Facts
- The defendant, a soldier, stabbed another soldier during an altercation at an army barracks.
- The victim was being carried to a medical facility but was dropped twice during transport.
- Upon arrival, the victim received negligent medical treatment; the medical staff failed to recognize a punctured lung.
- The victim died from his injuries.
- The issue arose as to whether the negligent treatment constituted a novus actus interveniens (intervening act) that broke the chain of causation between the stabbing and the death.
Issues
- Whether the defendant’s act of stabbing remained an operating and substantial cause of the victim’s death despite the subsequent negligent medical treatment.

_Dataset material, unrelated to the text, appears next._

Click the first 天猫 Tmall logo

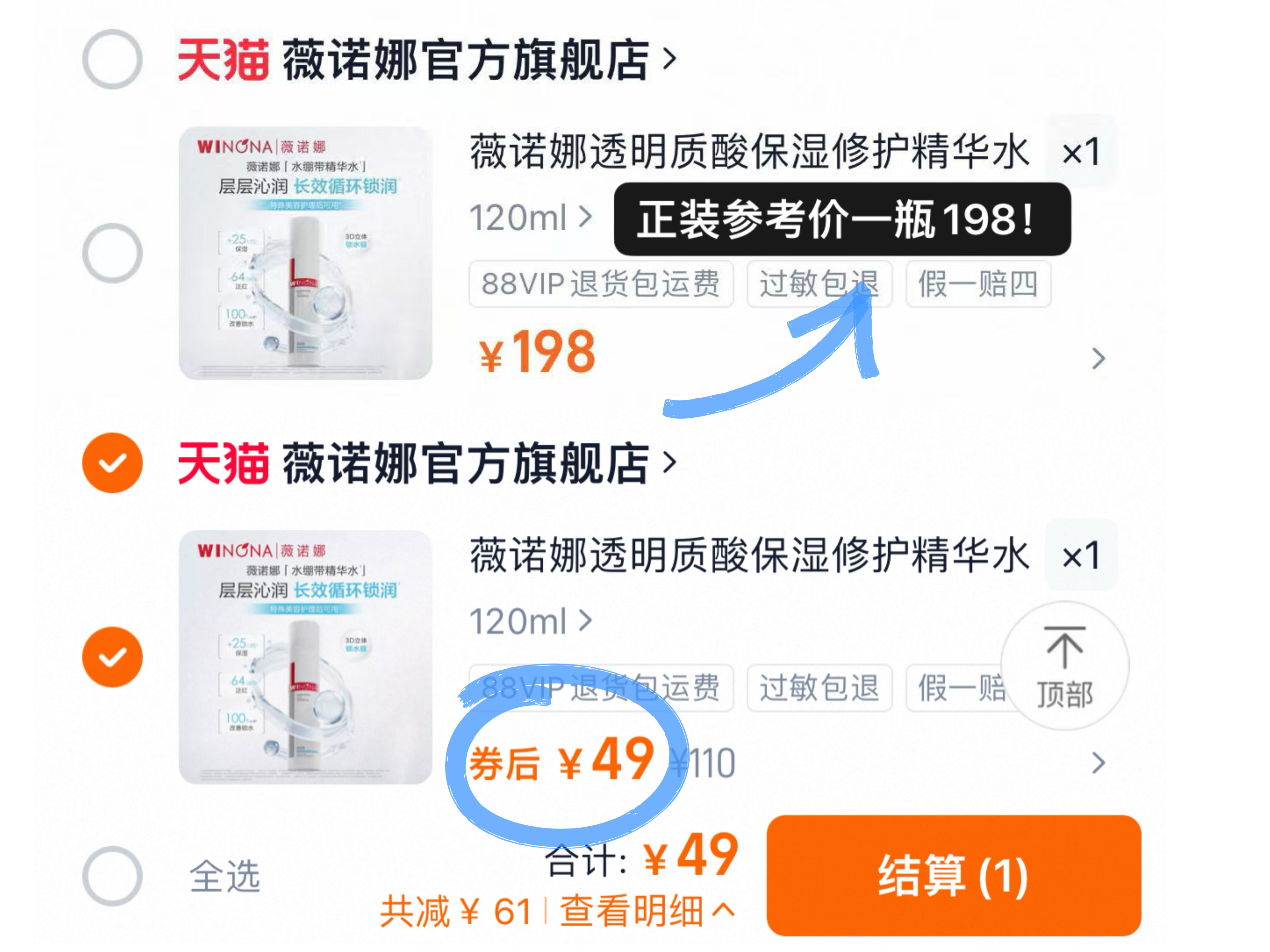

- Whether the medical negligence was sufficient to break the chain of causation, thereby absolving the defendant of criminal liability.
- What threshold must be met for an intervening act to sever the chain of causation in criminal law.
Decision
- The court held that the defendant’s act was still an operating and substantial cause of death.
- The negligent medical treatment was not so overwhelming as to break the causal chain.
- The original stab wound remained a significant contributing cause of death, and criminal liability was upheld.
- The chain of causation will only be broken if the intervening act is so significant that the original act becomes merely part of the history.
Legal Principles
- For criminal liability, the defendant’s conduct must be an operating and substantial cause of the harm; it need not be the sole or even the main cause.
- Medical negligence does not break the chain of causation unless it is so overwhelming that the original act becomes insignificant in causing death.
- A novus actus interveniens must be an unwarranted and extraneous event which completely eclipses the defendant’s contribution for the causal link to be severed.
- Mere negligence or reasonably foreseeable complications from medical care will not normally constitute a novus actus interveniens.
Conclusion
R v Smith [1959] 2 QB 35 confirms that criminal liability remains when the defendant’s conduct is an operating and substantial cause of the result, and subsequent negligent medical treatment will not break the chain of causation unless it is extraordinarily egregious and overwhelming in effect.